06
シブヤからアキバへと続く街道を五頭の馬と二台の馬車が軽快に進んでいく。
出立してからおよそ二時間。道程としては半分を過ぎたあたり。
二つの街の距離は現実の尺度だとしても歩いておよそ二時間。そのため、ハーフガイアプロジェクトにより二分の一サイズとなったこの世界では単純に歩いて一時間、というわけにはならない。ほぼ完全に近い形で舗装されていた道路とは違い、長い年月を掛けて大地と樹根の蹂躙を受けたその道を変わらない時間で踏破するのは屈強な〈冒険者〉の足でも中々難しい。
もとより、ゾーンによる区分がなされているために最短距離が最短距離ではない。
現在、シブヤからアキバへの最短距離は四つのゾーンを跨ぐルートになるが、それには危険が伴う。〈S.D.F.〉の二番隊のような90レベルの〈冒険者〉ならば苦もなく踏破できるだろうが、今回の彼らに課せられた任務は〈大地人の商人〉とその荷の護衛。ともあれば悪戯に危険を上乗せする必要もなく、多少回り道になったとしても危険の少ない安全に安全を重ねたルートこそが正解となる。
「隊長ー、この先の街道に異常はありません」
その石橋を叩いて渡るためのハンマー――進行する先を偵察してきた〈冒険者〉が戻ってくる。
「そうか、分かった。この辺りのモンスターは私達にとっては取るに足らないレベルだが、〈商人〉殿達にとっては充分に脅威だ。今一度、気を引き締めろ」
先頭の女性〈冒険者〉は油断無く神経を尖らせ周囲を警戒する。
今までは街道が寸断されるなどということはイベントやクエストが発動していない限りはありえなかった。だが、様々なオブジェクトを自由に動かせるようになった今では落石や倒木による街道の寸断、川の増水による橋の崩落など様々な障害が日常的に起こりうる。
もっとも〈冒険者〉達だけならば容易く突破できる障害に変わりないのだが〈大地人〉しかも馬車付きとなると話は変わってくる。

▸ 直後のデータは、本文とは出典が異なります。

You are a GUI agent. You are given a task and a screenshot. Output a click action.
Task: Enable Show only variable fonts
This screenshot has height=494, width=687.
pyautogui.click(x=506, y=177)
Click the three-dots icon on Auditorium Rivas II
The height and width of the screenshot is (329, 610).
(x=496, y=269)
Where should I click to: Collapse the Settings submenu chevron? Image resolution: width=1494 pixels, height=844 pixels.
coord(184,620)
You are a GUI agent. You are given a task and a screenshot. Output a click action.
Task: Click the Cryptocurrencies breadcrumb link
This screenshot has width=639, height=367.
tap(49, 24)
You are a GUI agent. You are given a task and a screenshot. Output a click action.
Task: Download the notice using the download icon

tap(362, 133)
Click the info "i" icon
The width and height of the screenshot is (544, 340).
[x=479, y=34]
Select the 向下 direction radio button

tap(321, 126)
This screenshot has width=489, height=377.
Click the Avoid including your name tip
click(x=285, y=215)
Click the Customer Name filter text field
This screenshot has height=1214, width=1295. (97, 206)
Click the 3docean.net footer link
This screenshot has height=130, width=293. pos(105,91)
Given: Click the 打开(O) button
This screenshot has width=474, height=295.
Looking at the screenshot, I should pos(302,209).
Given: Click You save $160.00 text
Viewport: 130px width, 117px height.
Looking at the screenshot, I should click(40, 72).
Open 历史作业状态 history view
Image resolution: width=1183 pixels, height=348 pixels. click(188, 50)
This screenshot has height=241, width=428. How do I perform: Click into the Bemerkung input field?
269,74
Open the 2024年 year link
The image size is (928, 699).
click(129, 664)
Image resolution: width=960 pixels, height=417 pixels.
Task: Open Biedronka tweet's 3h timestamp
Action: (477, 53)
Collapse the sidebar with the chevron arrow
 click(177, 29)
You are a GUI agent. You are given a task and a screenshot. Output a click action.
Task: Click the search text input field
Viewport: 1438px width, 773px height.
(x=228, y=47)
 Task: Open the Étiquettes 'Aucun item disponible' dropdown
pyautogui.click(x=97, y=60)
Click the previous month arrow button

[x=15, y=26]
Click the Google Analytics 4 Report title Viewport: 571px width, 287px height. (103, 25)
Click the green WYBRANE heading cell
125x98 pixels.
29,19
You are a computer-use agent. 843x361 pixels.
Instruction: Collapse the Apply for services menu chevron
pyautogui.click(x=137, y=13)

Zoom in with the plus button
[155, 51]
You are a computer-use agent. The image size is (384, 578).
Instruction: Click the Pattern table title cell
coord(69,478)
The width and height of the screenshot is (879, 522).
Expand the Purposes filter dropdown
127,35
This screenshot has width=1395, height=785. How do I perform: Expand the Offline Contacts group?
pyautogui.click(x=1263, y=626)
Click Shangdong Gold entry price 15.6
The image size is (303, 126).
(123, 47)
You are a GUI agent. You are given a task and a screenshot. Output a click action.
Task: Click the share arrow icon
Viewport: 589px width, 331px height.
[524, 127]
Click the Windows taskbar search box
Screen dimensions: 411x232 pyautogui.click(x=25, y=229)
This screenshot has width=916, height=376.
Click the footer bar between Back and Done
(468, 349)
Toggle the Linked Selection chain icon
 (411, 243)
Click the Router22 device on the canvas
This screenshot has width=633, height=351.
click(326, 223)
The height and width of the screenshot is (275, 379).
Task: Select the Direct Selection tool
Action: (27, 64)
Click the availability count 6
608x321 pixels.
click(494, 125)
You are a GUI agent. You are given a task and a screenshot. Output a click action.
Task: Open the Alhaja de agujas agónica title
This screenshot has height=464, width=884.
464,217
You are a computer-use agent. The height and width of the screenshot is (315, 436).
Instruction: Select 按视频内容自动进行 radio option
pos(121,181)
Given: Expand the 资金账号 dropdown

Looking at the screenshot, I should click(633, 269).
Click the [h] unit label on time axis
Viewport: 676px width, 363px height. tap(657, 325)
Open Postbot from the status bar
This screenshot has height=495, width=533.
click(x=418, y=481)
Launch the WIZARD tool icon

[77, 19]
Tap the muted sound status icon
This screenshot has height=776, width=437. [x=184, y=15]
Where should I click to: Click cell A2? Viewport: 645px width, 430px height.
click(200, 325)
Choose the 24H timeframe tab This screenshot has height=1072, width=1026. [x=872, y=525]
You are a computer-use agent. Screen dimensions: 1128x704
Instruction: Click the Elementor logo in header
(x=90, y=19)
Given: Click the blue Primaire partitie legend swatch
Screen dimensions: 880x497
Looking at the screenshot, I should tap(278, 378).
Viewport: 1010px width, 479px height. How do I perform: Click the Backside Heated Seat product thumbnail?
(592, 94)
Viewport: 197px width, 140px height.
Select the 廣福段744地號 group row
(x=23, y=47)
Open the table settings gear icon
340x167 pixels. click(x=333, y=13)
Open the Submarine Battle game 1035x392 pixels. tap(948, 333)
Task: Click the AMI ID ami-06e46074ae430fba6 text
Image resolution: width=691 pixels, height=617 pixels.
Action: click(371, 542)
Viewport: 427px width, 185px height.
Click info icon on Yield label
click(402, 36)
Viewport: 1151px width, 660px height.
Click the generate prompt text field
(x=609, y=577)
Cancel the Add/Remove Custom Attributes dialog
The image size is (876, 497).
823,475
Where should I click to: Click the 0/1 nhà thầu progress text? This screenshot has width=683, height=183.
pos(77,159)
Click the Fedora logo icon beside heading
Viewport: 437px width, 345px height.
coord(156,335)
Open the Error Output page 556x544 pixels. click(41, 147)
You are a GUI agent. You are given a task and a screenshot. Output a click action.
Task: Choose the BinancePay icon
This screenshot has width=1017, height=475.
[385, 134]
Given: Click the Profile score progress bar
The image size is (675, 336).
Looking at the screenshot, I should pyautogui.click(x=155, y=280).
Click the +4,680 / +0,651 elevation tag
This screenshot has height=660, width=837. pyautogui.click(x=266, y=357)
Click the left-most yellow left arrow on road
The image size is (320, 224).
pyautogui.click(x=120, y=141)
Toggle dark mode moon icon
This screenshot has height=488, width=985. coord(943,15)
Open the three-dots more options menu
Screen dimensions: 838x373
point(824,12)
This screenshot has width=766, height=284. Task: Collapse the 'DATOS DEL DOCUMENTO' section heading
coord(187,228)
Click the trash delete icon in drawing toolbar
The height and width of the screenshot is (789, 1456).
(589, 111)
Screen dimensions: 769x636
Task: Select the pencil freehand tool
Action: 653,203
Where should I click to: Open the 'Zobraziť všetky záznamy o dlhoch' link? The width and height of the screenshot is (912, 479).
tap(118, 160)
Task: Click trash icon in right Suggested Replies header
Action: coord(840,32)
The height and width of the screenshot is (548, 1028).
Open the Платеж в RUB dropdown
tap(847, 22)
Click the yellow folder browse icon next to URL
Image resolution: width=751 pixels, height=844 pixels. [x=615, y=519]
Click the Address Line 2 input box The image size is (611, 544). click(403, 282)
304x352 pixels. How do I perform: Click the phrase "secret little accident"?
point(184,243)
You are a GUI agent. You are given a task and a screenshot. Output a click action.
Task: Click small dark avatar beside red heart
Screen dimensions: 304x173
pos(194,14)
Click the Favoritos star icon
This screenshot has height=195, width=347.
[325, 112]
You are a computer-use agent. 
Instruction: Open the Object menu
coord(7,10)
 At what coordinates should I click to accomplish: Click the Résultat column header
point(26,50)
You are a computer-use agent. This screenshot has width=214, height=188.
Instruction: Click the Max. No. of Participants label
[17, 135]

その為に、斥候による索敵は非常に有意なものとなるのだ。
「……隊長、なんか気合入りまくってね?」
「そりゃそうよ」
一方で最後尾で馬車の背後を守る〈冒険者〉二人、アキヨシと海里は声を潜めて囁きあう。
二番隊隊長を務める女傑リグレット。彼女への信用性はギルドマスターであるリカルドを遥かに凌ぐ。〈盗剣士〉としての実力も然ることながらレアなサブ職業〈戦乙女〉を持つ事でそれなりに名の知れた〈冒険者〉だ。
普段から仕事に忠実なキャリアウーマン、といった空気を醸し出しているが、今日の様子はいつも以上に気合が入っているように見える。いや、実際に気合が入っている。
「だって出立前にギルさんに声掛けられてたじゃん、隊長。あれで張り切らない乙女はいないでしょ?」
「……あーなんというか」
「ギルさんにベタ惚れ状態だからねー。本人は周囲に気づかれてないと思ってるみたいだけど。見てて微笑ましくなっちゃうくらいだよ。アキヨシも見てたでしょ、あのときの隊長」
「まぁ、あれは確かに――」
話はニ時間前の午前六時に遡る。
シブヤの街への入り口に当たるゾーンに〈大地人〉の商人が四人と〈冒険者〉が六人集まっていた。
その手には出来立てで焼きあがったばかりの食パンにベーコンとレタス、それに特製ソースを挟んだサンドウィッチと淹れたての紅茶。
出立前の腹ごしらえといったところである。
「あの、しかし皆さん。大した対価は払えねぇんだけどもいいのかい? こんなモノまでご馳走になっちまってるのに」
サンドウィッチを頬張りながら、商人の中ではリーダー格であろう中年の男性が食を共にする〈冒険者〉へと声をかけた。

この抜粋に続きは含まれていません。